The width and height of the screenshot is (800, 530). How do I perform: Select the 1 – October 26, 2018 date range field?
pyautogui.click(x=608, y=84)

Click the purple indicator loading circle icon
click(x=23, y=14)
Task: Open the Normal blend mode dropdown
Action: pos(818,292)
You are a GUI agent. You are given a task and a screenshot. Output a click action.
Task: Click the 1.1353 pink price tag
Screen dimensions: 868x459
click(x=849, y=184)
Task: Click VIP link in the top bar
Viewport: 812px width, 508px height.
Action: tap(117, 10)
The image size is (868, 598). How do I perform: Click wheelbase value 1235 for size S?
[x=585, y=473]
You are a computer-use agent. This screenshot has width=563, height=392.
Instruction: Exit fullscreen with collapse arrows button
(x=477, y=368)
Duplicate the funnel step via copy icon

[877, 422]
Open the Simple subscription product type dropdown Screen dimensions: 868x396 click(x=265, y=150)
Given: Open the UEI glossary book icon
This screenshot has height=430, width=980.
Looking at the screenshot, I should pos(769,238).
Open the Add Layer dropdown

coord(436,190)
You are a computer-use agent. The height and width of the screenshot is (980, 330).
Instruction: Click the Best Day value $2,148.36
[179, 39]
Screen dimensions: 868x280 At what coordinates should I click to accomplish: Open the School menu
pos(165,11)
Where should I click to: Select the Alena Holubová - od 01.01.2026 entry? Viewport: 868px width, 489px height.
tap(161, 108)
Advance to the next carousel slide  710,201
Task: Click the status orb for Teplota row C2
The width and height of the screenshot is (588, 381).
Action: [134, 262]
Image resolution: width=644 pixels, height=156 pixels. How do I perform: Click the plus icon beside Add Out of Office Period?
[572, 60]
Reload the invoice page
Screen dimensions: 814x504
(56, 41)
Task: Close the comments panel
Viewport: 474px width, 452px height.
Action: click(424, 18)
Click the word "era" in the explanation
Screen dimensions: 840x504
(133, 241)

- - - -

→ **HOW TO COMPLETE THIS TASK**: Retype every line above with nothing changed.

→ **SOLUTION TO THIS PROBLEM**:
The width and height of the screenshot is (800, 530). How do I perform: Select the 1 – October 26, 2018 date range field?
pyautogui.click(x=608, y=84)

Click the purple indicator loading circle icon
click(x=23, y=14)
Task: Open the Normal blend mode dropdown
Action: pos(818,292)
You are a GUI agent. You are given a task and a screenshot. Output a click action.
Task: Click the 1.1353 pink price tag
Screen dimensions: 868x459
click(x=849, y=184)
Task: Click VIP link in the top bar
Viewport: 812px width, 508px height.
Action: tap(117, 10)
The image size is (868, 598). How do I perform: Click wheelbase value 1235 for size S?
[x=585, y=473]
You are a computer-use agent. This screenshot has width=563, height=392.
Instruction: Exit fullscreen with collapse arrows button
(x=477, y=368)
Duplicate the funnel step via copy icon

[877, 422]
Open the Simple subscription product type dropdown Screen dimensions: 868x396 click(x=265, y=150)
Given: Open the UEI glossary book icon
This screenshot has height=430, width=980.
Looking at the screenshot, I should pos(769,238).
Open the Add Layer dropdown

coord(436,190)
You are a computer-use agent. The height and width of the screenshot is (980, 330).
Instruction: Click the Best Day value $2,148.36
[179, 39]
Screen dimensions: 868x280 At what coordinates should I click to accomplish: Open the School menu
pos(165,11)
Where should I click to: Select the Alena Holubová - od 01.01.2026 entry? Viewport: 868px width, 489px height.
tap(161, 108)
Advance to the next carousel slide  710,201
Task: Click the status orb for Teplota row C2
The width and height of the screenshot is (588, 381).
Action: [134, 262]
Image resolution: width=644 pixels, height=156 pixels. How do I perform: Click the plus icon beside Add Out of Office Period?
[572, 60]
Reload the invoice page
Screen dimensions: 814x504
(56, 41)
Task: Close the comments panel
Viewport: 474px width, 452px height.
Action: click(424, 18)
Click the word "era" in the explanation
Screen dimensions: 840x504
(133, 241)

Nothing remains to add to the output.